> _READING TEXT_:
Fourth and last, Bacon cites the Idols of the Theatre ‘which have immigrated into men’s minds from the various dogmas of philosophies’ — Old Science. These Vico terms ‘conceit of scholars’ whose sciences have neither real antiquity of knowledge nor knowledge of antiquity, being cut off from tradition This conceit shores up its own narrow version of thought by claiming that what it knows is what all learning has always been about. (…) [Bacon]: “Lastly, there are the Idols which have immigrated Into men’s minds from the various dogmas of philosophies, and also from wrong laws of demonstration These I call Idols of the Theater; because in my judgment all the received systems are but so many stage-plays, representing worlds of their own creation after an unreal and scenic fashion. Nor is it only of the systems now in vogue, or only of the ancient sects and philosophies, that I speak, for many more plays of the same kind may yet be composed and in like artificial manner set forth; seeing that errors the most widely different have nevertheless causes for the most part alike. Neither again do I mean this only of entire systems, but also of many principles and axioms in science, which by tradition, credulity, and negligence have come to be received”11 Vico renders this in his fourth axiom: “To this conceit of the nations there may be added that of the scholars, who will have it that whatever they know is as old as the world. This axiom disposes of all the opinions of the scholars concerning the matchless wisdom of the ancients”.12 (Laws of Media, 85)

> _WHAT IS ASKED_: In the passage on Bacon's Idols, what term does Vico use for the Idols of the Theatre? Use only the passage on Bacon's Idols for your answer.

> _DATASET CONTENT_:
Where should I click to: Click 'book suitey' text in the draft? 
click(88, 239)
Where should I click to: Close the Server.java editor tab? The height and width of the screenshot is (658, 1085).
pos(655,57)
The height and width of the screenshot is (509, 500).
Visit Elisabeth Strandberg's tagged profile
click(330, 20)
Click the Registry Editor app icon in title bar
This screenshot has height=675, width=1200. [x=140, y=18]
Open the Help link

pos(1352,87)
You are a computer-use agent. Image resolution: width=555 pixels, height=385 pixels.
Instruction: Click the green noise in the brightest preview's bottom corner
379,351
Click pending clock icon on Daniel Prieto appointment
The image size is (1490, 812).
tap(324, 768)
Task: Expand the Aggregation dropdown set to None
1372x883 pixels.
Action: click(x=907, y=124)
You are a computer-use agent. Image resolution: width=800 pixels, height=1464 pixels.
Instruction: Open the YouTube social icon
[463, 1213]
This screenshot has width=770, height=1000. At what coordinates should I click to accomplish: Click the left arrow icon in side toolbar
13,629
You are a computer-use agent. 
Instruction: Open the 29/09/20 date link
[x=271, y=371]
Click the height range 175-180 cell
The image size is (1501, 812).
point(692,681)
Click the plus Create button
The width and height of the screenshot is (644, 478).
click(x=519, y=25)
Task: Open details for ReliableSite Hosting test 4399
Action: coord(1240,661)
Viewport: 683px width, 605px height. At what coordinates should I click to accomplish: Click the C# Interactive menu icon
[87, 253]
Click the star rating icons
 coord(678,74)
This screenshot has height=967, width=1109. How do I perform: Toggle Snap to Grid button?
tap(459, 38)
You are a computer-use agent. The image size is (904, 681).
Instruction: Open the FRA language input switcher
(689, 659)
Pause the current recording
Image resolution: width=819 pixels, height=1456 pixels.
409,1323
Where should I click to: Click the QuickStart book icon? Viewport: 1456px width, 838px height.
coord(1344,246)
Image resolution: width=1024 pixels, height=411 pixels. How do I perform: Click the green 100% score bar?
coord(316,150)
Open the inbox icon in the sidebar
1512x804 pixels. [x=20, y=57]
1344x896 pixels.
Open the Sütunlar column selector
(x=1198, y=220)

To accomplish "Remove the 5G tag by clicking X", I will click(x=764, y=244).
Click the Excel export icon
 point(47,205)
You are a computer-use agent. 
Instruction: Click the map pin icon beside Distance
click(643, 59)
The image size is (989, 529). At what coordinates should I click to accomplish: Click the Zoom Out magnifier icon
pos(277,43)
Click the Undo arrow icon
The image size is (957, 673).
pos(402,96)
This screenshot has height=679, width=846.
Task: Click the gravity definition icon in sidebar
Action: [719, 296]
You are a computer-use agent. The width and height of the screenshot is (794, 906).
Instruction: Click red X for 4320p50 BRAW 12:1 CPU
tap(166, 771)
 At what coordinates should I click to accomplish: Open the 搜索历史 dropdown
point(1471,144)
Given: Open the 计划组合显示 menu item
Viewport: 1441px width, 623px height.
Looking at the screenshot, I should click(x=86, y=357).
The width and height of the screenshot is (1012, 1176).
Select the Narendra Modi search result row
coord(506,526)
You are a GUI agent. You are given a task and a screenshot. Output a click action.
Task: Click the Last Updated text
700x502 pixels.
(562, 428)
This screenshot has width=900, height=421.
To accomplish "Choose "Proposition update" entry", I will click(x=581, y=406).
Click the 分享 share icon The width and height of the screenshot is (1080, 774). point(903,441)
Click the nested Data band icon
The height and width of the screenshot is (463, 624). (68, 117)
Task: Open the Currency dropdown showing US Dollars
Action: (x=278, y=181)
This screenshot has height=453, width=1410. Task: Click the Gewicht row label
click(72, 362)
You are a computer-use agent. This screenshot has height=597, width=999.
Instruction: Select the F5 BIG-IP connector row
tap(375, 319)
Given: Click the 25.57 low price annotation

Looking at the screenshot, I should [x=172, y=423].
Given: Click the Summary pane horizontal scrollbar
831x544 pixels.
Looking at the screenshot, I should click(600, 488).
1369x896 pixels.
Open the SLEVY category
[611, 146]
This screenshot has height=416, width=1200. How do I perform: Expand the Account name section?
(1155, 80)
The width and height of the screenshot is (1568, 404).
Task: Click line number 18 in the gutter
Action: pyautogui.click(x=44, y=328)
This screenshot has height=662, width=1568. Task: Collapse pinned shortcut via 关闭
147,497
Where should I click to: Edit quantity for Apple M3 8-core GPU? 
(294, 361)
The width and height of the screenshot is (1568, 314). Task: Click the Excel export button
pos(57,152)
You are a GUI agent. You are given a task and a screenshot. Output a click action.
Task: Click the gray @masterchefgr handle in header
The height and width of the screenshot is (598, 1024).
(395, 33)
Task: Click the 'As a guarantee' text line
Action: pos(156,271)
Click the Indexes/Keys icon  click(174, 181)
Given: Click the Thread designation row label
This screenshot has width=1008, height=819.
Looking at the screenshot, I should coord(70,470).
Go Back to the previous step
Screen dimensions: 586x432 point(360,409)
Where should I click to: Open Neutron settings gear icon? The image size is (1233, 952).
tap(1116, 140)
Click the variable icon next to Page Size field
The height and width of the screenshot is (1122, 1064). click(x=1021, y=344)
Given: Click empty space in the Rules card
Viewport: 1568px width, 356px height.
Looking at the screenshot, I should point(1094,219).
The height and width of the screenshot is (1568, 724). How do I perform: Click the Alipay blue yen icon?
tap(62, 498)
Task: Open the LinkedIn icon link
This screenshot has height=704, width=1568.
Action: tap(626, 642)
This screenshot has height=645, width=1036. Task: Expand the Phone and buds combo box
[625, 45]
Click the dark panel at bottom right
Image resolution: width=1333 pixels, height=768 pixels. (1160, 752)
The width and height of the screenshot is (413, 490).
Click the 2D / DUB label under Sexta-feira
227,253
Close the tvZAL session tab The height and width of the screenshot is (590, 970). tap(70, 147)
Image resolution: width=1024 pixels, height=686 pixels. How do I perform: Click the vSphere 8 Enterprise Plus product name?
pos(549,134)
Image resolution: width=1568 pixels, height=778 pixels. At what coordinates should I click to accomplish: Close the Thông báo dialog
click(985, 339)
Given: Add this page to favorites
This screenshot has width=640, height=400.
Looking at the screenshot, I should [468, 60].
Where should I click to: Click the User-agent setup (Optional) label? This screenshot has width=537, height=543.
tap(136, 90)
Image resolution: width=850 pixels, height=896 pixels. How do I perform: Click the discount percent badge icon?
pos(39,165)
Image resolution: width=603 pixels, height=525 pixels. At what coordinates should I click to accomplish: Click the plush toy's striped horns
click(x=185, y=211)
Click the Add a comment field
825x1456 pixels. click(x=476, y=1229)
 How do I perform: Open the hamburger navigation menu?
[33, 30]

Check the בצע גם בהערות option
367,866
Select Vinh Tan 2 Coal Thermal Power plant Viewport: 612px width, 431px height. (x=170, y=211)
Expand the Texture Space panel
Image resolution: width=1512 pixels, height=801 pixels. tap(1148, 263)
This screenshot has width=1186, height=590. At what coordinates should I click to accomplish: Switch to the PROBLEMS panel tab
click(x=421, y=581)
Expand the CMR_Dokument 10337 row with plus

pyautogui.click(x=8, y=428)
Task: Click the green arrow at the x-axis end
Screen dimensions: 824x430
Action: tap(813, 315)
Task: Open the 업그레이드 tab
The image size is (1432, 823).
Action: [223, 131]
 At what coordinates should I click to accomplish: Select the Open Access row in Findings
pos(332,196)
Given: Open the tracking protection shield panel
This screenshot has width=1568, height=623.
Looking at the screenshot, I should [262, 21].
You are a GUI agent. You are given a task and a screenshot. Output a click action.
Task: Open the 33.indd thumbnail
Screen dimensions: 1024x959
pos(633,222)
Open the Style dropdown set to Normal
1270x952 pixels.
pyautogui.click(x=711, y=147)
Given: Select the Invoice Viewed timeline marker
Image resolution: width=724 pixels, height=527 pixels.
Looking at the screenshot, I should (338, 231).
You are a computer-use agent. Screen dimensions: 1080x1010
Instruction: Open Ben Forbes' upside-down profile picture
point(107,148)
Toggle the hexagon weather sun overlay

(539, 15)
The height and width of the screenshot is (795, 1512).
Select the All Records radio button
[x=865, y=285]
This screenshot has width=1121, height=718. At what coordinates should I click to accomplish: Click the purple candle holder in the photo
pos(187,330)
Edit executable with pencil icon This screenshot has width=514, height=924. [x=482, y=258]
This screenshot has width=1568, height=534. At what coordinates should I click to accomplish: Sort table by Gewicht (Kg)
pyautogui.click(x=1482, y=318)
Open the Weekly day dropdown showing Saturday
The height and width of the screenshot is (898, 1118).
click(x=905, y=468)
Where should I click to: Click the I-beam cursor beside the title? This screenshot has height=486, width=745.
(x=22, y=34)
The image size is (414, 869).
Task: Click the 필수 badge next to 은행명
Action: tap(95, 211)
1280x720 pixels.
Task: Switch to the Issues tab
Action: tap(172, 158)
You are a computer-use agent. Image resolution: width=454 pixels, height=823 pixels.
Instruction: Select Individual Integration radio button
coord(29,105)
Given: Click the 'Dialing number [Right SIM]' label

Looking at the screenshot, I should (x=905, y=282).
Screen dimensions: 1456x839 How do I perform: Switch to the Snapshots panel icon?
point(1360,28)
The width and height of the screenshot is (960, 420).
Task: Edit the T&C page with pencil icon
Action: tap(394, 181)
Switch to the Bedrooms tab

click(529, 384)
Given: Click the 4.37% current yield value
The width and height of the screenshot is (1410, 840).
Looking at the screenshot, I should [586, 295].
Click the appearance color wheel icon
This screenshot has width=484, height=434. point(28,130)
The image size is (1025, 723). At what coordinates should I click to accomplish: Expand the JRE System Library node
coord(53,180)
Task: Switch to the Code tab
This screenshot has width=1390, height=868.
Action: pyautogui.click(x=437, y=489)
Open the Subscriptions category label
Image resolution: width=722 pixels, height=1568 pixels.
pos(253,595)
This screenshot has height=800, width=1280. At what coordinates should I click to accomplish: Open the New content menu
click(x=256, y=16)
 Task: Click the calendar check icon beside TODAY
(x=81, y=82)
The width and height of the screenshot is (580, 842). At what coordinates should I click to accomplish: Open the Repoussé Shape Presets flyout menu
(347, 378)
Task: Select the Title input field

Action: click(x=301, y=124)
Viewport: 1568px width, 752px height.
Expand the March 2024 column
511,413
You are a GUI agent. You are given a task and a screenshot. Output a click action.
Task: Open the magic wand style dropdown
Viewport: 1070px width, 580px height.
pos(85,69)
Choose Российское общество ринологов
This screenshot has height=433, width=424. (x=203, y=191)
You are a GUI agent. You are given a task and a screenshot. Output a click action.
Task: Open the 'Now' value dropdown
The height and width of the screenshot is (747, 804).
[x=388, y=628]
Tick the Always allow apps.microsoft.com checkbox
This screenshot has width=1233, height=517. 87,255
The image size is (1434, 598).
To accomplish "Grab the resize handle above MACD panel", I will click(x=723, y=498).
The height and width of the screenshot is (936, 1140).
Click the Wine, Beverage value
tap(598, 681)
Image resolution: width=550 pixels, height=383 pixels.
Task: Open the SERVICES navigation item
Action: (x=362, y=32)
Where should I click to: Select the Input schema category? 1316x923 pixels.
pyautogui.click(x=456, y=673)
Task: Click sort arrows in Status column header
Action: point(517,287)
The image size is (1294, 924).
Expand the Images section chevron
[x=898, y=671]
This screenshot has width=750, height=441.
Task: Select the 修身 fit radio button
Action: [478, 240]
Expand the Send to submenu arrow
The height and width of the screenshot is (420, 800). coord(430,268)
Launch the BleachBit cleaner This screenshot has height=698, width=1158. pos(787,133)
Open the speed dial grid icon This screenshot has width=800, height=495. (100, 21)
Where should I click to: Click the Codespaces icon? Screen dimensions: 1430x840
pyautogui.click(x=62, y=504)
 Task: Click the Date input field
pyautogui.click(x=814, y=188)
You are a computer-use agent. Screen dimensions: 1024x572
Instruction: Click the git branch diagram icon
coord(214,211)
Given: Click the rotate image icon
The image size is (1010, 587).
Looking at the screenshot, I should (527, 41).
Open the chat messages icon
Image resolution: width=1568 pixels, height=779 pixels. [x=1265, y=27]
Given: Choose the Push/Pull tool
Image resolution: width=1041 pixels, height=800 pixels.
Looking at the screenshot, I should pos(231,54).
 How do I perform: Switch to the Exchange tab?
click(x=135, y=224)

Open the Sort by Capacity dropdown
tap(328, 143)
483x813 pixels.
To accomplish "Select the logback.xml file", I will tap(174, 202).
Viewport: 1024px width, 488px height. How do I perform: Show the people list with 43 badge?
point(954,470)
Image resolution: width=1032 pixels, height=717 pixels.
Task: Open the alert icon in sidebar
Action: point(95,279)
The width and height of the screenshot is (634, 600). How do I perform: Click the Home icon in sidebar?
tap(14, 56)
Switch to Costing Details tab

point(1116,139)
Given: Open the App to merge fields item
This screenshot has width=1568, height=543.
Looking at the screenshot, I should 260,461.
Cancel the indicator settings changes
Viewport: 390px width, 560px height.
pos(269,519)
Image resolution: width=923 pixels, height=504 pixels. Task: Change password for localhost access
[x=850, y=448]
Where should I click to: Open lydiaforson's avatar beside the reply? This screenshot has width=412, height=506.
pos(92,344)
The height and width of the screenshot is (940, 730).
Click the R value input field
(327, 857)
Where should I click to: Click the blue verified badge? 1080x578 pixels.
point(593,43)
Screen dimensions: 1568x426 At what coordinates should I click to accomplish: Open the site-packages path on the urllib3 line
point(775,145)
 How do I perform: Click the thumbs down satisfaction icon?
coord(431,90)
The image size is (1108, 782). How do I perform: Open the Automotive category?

> _WRITTEN SOLUTION_: He calls them the "conceit of scholars."